# Text section
++++++++

Our brains are wired for survival. That means we naturally gravitate toward things that are comforting and familiar. On the flip side, the unfamiliar— like the time we’re living in right now—can give rise to fear and anxiety, which a lot of us are feeling during this coronavirus pandemic. Fear isn’t inherently bad—again, our brain is looking out for us!—but we need tools to help us manage it.
One of those tools is practicing kindness to yourself. That doesn’t mean giving in to things like overeating and overdrinking. It means having a sense of wakeful attention to what you really need, moderating and adjusting what works. It means looking for the middle path—not too much, not too little. It means treating yourself with care. Because let’s face it, we’re not experienced with facing a pandemic, so we don’t fully know how to manage it. You are not alone.
Whether you’re working from home for the first time, homeschooling your kid(s), or single and facing too much alone time, you’re undoubtedly navigating new challenges. As you greet these challenges, be kind to yourself. Kindness towards yourself creates confidence. It allows you to befriend yourself and expand into uncertainty knowing that you’ve got your own back!
Here are six smart ways to navigate uncertainty with kindness towards yourself:
1. Practice Non-Harmful Thinking.
You can practice non-harmful thinking by watching thoughts come and go. Beating yourself up for what you haven’t done or aren’t doing probably hasn’t motivated you, right? So, let go of thoughts like I’m going to gain the quarantine 15 or I can’t get anything done. Gently let harmful thoughts pass like a bird in the sky that leaves no trail. Next, try replacing these thoughts with ones that start with a more realistic view, “I’m doing my best…” What are you doing well?
2. Witness Emotions Without Identifying With Them.
There are moments in life that are hard, painful, scary and difficult to endure. It’s important to acknowledge your feelings and understand that these feelings are not who you are. For example, when anxiety arises, instead of becoming an anxious person, witness the sensations as if you’re watching a movie on a screen. There is a difference between, “I am an anxious person” vs. “I experience anxious feelings.” Can you acknowledge your emotions and make space for a range of feelings to arise?
3. Turn Adversity into Awakening.
When we no longer can handle the pain of discomfort, we become willing to do things differently. It’s through challenges that we develop new skills and GROW. Uncertainty unlocks creativity, wonder, and new awareness. When we are out of our comfort zone, it’s inevitable we are learning new skills. Whether it’s cooking a new dish, leading a virtual meeting, being present with your kid(s), working out at home, etc. What are you able to now that you didn’t think you could do before?

++++++++

# Data for review
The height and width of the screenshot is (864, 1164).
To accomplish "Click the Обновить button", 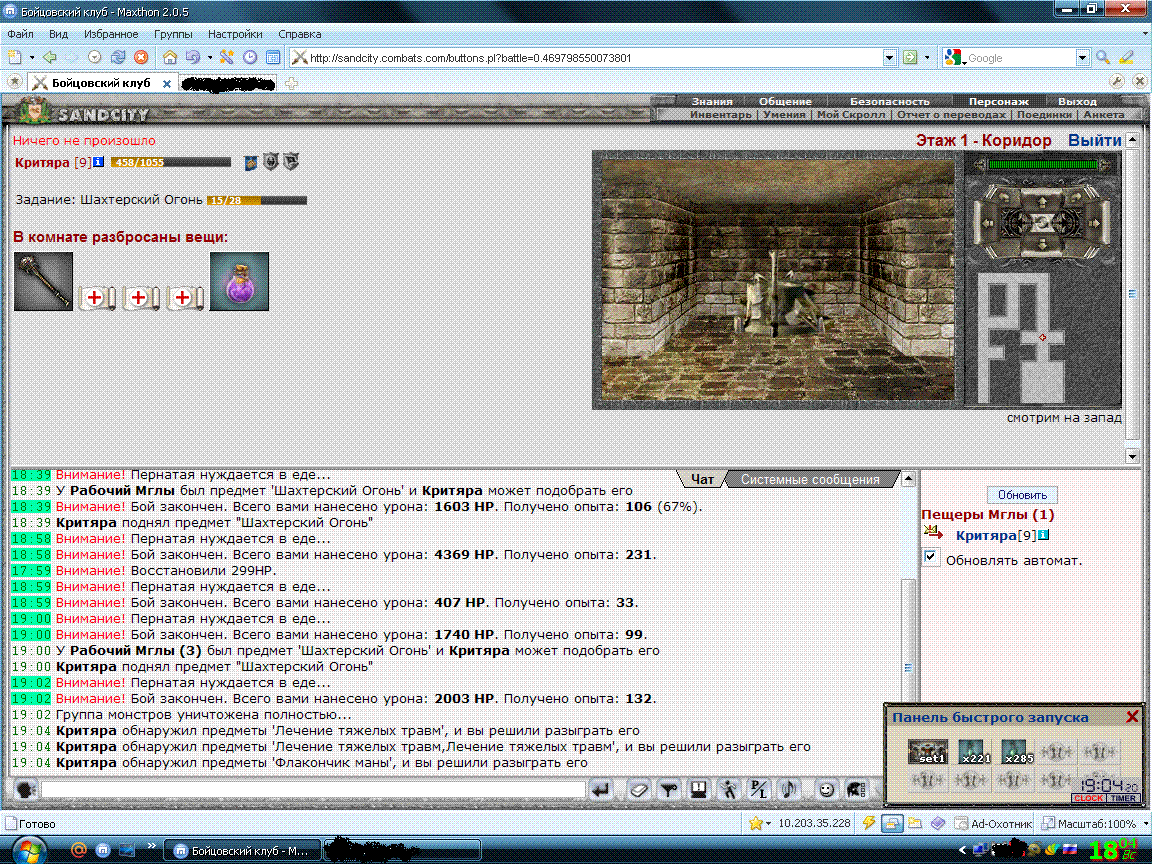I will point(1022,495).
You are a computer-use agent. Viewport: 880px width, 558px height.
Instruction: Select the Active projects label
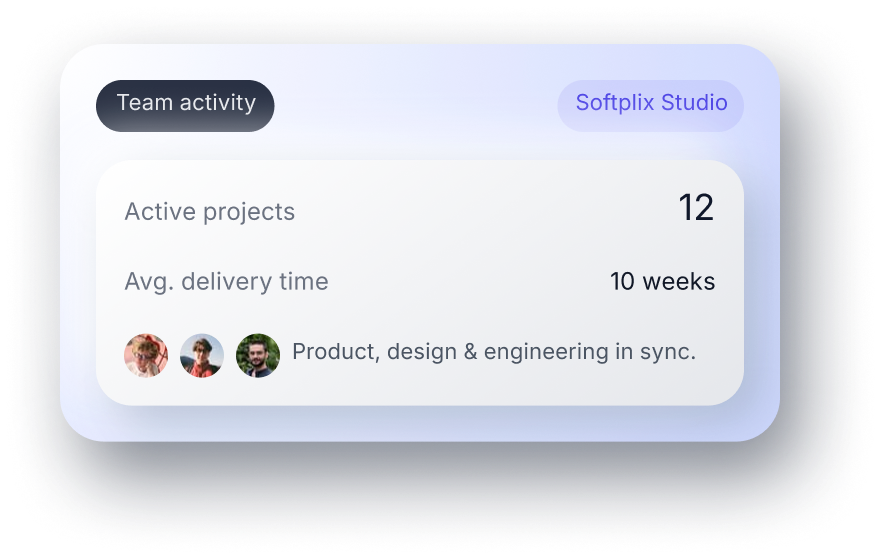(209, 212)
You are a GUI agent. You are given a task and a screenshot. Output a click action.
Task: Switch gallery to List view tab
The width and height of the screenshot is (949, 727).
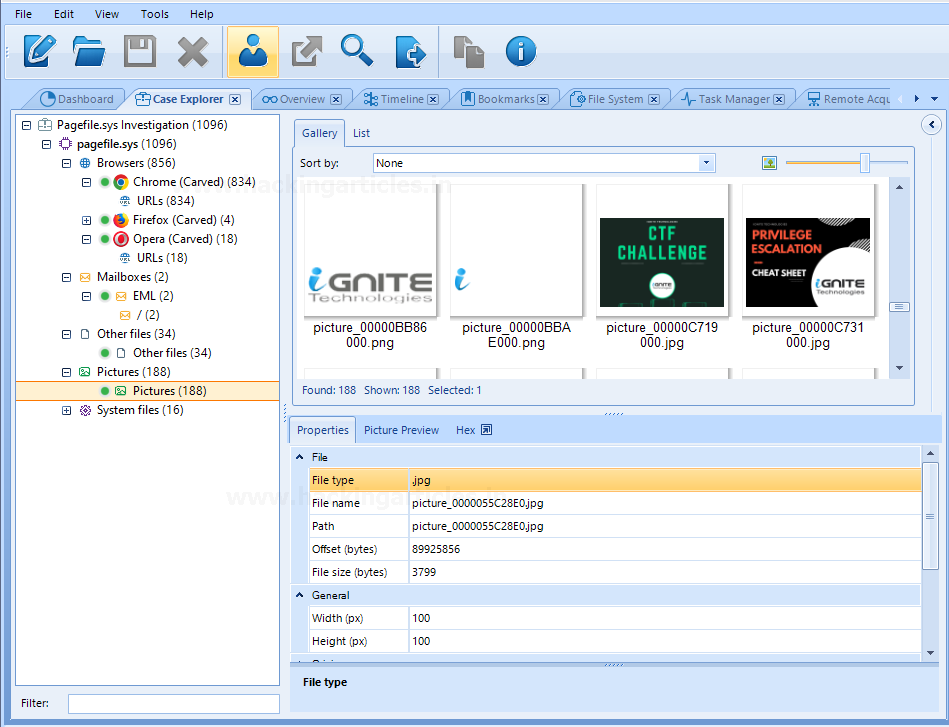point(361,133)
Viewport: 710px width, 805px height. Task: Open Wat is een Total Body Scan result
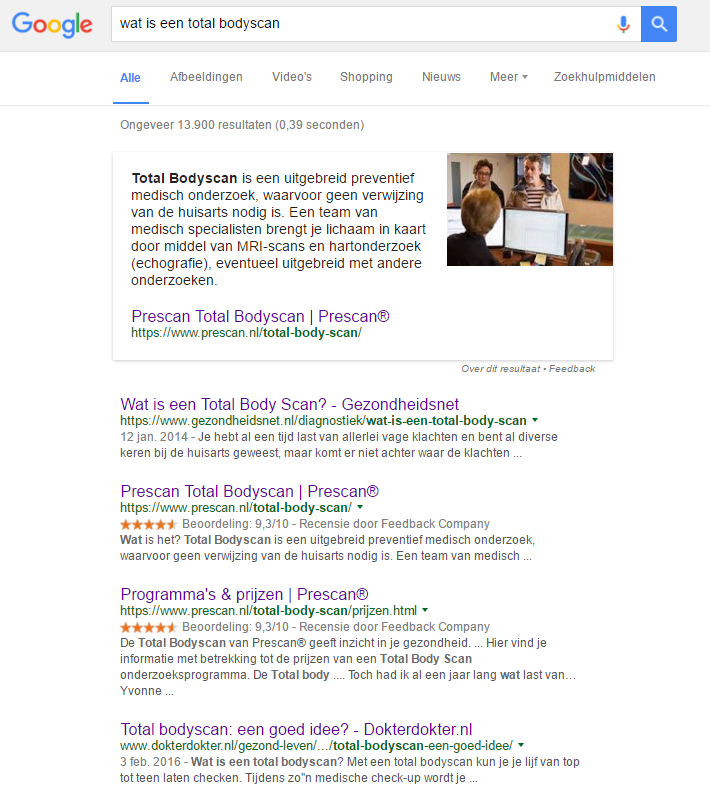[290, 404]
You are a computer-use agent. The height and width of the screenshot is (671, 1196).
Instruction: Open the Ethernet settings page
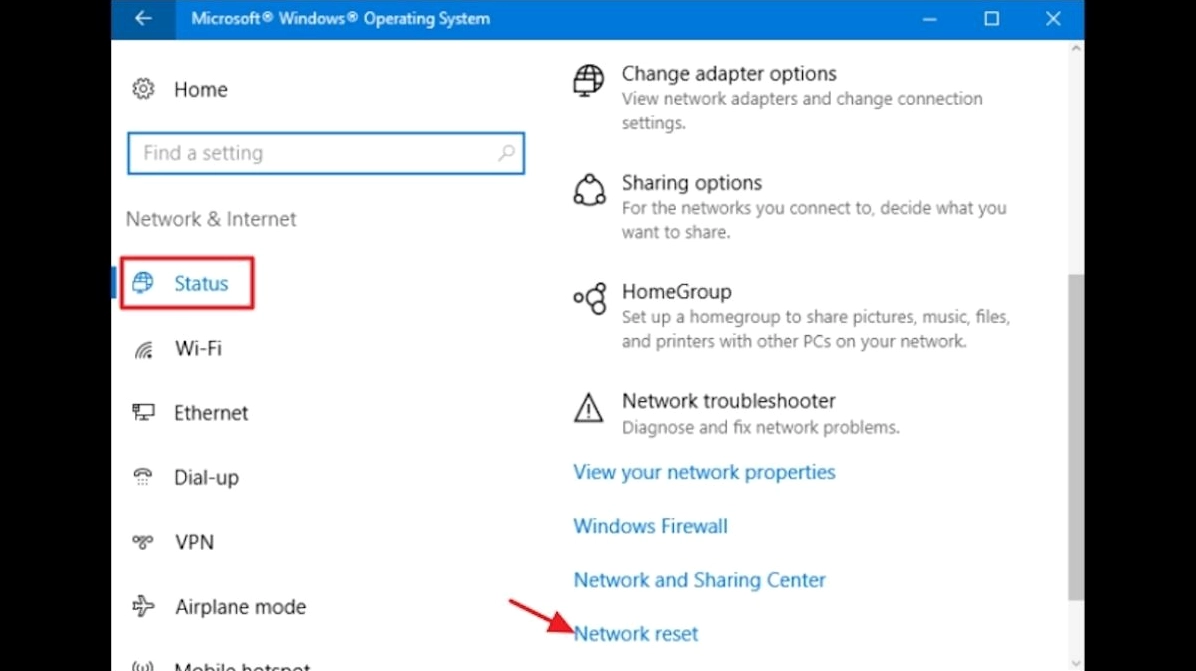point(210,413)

++++++++

# Work instruction 1
Rewrite the article on self-kindness during the pandemic from "There are moments" up to and including "Adversity into Awakening.", changing every "feelings" to "emotions".
# Work instruction 2
In the article on self-kindness during the pandemic, which examples of learning new skills outside your comfort zone are given?
# Work instruction 3
Resume the article on self-kindness during the pandemic from the point where it stops.

# Expected output 1
There are moments in life that are hard, painful, scary and difficult to endure. It’s important to acknowledge your emotions and understand that these emotions are not who you are. For example, when anxiety arises, instead of becoming an anxious person, witness the sensations as if you’re watching a movie on a screen. There is a difference between, “I am an anxious person” vs. “I experience anxious emotions.” Can you acknowledge your emotions and make space for a range of emotions to arise?
3. Turn Adversity into Awakening.

# Expected output 2
- Cooking a new dish
- Leading a virtual meeting
- Being present with your kid(s)
- Working out at home

# Expected output 3
4. Everything Has a Beginning, Middle, and End.
Know that this too shall pass. Nothing is permanent. Often when we’re in the thick of a challenge, it can feel as if there’s no light at the end of the tunnel. The nature of reality is everything is constantly changing. This pandemic will be one day be a memory. What do you want to create now?
5. Focus is Power.
There are things we can control and things we can’t. We can’t control the state of the world. But we can control where we focus our energy. When we are in a state of fear or survival we tend to hyper-focus on ourselves, worry about what we don’t have, and overreact. A simple way to manage what we focus on is to think about what we can do for others. Can you reach out to a friend and check-in on them? Can you donate to an organization that supports COVID-19?
6. Double Down on Gratitude.
It’s easy to take things for granted when things are going well, but when we don’t have the comforts we normally have, we might suddenly appreciate a commute we used to hate, going grocery shopping without wearing gloves, hugging our friends, and more. What are you grateful for now that you took for granted before?
Treat yourself with kindness, make friends with uncertainty, and dance with it. No two days are going to be the same. Some days you might be too tired to exercise, other days you might need lots of movement. Listen deeply to your needs. Unconditional confidence comes from an unconditional friendship towards ourselves.
Spiritual teacher and Buddhist nun, Pema Chodron once said: “What you do for yourself, any gesture of kindness, any gesture of gentleness, any gesture of honesty and clear seeing toward yourself, will affect how you experience your world.”
Allow these practices to cultivate an attitude of kindness towards yourself during this time of uncertainty.